Although it didn’t make it into the report, one group of enablers of poor conduct subsequently identified were the “crumb ladies”, the female politicians who are doughty defenders of the predatory male politicians who are the perpetrators of abuse inflicted on women, the reference to crumbs being the pathetic and insignificant rewards tossed their way by the male establishment who divide the spoils of office mostly among themselves.  While the men enjoy the important jobs, the most lucrative perks and the best travel to civilized spots, the "crumb ladies", knowing their place and toeing the line, might pick up the odd appointment as an "assistant something" or a holiday (disguised as a study trip) to somewhere where (usually) it’s safe to drink the water.  The existence of the parliament’s “crumb ladies” alludes to the use of crumbs as a device in the New Testament.  Crumbs which fall from the table appear in an increasing number of translations and of particular theological interest are Matthew 15:27 and Mark 7:28.  However, the best illustration in this context is probably Luke 16:21: "...and desiring to be fed with the crumbs which fell from the rich man's table".
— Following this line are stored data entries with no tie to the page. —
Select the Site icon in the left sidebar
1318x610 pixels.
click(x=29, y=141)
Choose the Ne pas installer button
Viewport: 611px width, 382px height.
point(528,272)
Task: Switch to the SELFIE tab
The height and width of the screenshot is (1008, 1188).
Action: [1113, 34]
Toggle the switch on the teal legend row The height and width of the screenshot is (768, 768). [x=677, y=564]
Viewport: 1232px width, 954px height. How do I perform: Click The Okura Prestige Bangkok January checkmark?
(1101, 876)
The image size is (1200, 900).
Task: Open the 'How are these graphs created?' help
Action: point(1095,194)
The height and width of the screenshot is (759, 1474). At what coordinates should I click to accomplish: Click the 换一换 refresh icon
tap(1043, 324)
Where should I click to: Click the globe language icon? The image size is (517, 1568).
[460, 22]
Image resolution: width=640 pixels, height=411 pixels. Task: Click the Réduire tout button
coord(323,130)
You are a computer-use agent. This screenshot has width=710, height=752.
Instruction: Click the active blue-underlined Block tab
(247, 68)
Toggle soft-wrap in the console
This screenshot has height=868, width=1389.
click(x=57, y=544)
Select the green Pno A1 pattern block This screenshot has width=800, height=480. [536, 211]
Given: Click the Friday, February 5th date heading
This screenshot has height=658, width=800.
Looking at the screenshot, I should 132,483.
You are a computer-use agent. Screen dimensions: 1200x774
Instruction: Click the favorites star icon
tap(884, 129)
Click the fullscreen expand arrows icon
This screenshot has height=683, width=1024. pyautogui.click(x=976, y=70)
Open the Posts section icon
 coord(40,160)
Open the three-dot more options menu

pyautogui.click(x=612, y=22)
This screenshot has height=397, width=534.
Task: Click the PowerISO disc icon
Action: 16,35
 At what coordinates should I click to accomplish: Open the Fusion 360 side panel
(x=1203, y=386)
Lindsay Lohan MH Crumble Cake #'d Tobacco cards 462 (left) & 463 (right).

Rhubarb & Apple Crumble

All crumble recipes are forks of apple crumble and the same instructions can be used with just about any combinations of fruit.  Crumbles can be assemble to emphasize tartness, sweetness or a blend of the two.  Among the favorites to mix and match are rhubarb, apple, pineapple, apricot, peach, boysenberry, & strawberry.  The extent of the sweetness can further be enhanced by adding more sugar (brown sugar is recommended) although many prefer to use honey.

Core Ingredients

450g rhubarb, cut into 1 inch (25 mm) slices.
350g apples (Granny Smith recommended), peeled and cut into 1 inch (25 mm) chunks.
1 vanilla pod, split open (or 1 teaspoon of vanilla paste or extract).
120g golden caster sugar.
Ice cream, custard or thickened cream (as preferred) to serve.

Topping Ingredients

200g plain flour.
1 tsp ground ginger (optional).
100g cold salted butter, chopped.
70g light soft brown sugar

Instructions

(1) Pre-heat oven to 200oC / 390oF (180oC / 360oF if fan forced).

(2) Place rhubarb, apples, vanilla and sugar together in an ovenproof dish and toss to ensure vanilla & sugar coating is consistent.

Roast for 10 minutes.

(4) Place flour in a large bowl, mixing in ginger if it’s being used.  Using fingertips, rub in butter to create a chunky breadcrumb-like textured mixture.

(5) When texture is achieved, stir through the sugar (creating the crumble).

(6) Sprinkle crumble topping onto the fruit and cook for a further 30-35 minutes or until the topping is a light, golden brown.

(7) Serve with ice cream, custard or thickened cream as preferred.